WHAT YOU SHOULD DO: Write out the entries, please, from the line containing "Given: Open the help question mark menu" through their final line, exactly and with nothing else.

Stored data
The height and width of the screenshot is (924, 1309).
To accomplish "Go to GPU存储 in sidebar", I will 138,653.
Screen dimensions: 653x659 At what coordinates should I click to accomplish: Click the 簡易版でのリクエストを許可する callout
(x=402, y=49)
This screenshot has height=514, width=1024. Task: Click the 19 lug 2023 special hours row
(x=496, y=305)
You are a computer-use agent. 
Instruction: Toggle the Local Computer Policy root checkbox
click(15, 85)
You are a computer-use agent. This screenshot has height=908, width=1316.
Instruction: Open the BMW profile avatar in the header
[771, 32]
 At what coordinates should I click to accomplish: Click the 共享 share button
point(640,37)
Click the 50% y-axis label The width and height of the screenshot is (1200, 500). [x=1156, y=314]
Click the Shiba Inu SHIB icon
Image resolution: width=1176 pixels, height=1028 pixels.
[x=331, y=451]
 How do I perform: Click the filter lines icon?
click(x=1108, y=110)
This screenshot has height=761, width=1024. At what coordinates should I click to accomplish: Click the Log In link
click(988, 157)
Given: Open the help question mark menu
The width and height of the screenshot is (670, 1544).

EXERCISE SOLUTION:
Given: Open the help question mark menu
The width and height of the screenshot is (670, 1544).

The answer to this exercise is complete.